# [What this exercise asks]
a: Decide whether each statement below agrees with the piece on Ranjit Sinha. Answer yes or no, and quote the words of the piece that settle it.
(i) Sinha succeeded in keeping the media from reporting on the proceedings.
(ii) Sinha has instituted perjury proceedings against Kamini Jaiswal.
(iii) ND Tiwari agreed to a paternity test of his own accord.
b: Using the piece on Ranjit Sinha, answer each question on its own line, marking each answer with the same numeral as its question.
(i) What post had ND Tiwari formerly held?
(ii) Who levelled the accusations against the CBI director?
(iii) In which scam is Sinha alleged to have been complicit?
c: Set down a passage from the piece on Ranjit Sinha word for word. Begin at the words "Ranjit Sinha's claim" and stop after "is Ranjit Sinha.".

# [Source text]
---------------

The CBI director would do well to abandon his methods at silencing the media and anti-corruption activists

Ranjit Sinha's claim to right to privacy is not a ground to silence demands for accountability

Frantically screaming "Privacy! My dignity and reputation is at stake" seems to be gaining currency as one of the surest ways to stifle demands for accountability the moment one faces allegations of graft, personal peccadilloes, and assorted misdemeanours and acts of malfeasance. 

First it was ND Tiwari, former Uttaranchal governor, who kicked and screamed before the Supreme Court forced him to submit himself to a paternity test, now it is Ranjit Sinha. 

The CBI director is livid at the accusations levelled against him by Prashant Bhushan and Kamini Jaiswal. Labelling them as scurrilous, he has instituted perjury proceedings against Jaiswal, and is now thinking of firing the libel suit missile. In addition, he did try, albeit unsuccessfully, to block the media from reporting on the proceedings in the case in which he has to dispel allegations of his complicity in the 2G scam. 

This begs the question - can public officials, in matters and litigation of seminal public interest, claim the right to privacy and thereby prevent reportage or even the asking of "inconvenient" questions?

---------------

# [Records shown]

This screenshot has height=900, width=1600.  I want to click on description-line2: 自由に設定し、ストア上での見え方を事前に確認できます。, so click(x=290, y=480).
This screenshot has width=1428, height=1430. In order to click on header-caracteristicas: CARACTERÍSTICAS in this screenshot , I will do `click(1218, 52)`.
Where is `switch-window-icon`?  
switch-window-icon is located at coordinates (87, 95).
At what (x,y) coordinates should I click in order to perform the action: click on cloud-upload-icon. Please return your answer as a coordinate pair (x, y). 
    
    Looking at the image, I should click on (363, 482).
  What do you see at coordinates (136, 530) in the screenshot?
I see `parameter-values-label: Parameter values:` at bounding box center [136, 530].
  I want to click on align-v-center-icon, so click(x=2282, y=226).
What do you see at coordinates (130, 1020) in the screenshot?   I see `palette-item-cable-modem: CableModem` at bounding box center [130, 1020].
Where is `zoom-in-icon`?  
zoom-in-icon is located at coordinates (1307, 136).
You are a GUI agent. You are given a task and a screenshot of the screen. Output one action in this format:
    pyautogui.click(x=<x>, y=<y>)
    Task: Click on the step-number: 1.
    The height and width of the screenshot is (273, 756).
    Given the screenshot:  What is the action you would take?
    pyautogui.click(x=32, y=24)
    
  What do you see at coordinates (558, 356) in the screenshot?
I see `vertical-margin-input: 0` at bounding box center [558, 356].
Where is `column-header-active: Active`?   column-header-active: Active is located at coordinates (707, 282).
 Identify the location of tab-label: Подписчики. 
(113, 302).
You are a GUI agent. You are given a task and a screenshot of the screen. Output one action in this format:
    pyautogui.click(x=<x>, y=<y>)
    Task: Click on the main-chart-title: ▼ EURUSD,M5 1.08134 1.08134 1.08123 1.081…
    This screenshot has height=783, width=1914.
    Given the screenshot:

---------------

# [Results in order]
a:
(i) No: "he did try, albeit unsuccessfully, to block the media from reporting on the proceedings"
(ii) Yes: "he has instituted perjury proceedings against Jaiswal"
(iii) No: "kicked and screamed before the Supreme Court forced him to submit himself to a paternity test"

b:
(i) Governor of Uttaranchal
(ii) Prashant Bhushan and Kamini Jaiswal
(iii) The 2G scam

c:
Ranjit Sinha's claim to right to privacy is not a ground to silence demands for accountability

Frantically screaming "Privacy! My dignity and reputation is at stake" seems to be gaining currency as one of the surest ways to stifle demands for accountability the moment one faces allegations of graft, personal peccadilloes, and assorted misdemeanours and acts of malfeasance. 

First it was ND Tiwari, former Uttaranchal governor, who kicked and screamed before the Supreme Court forced him to submit himself to a paternity test, now it is Ranjit Sinha.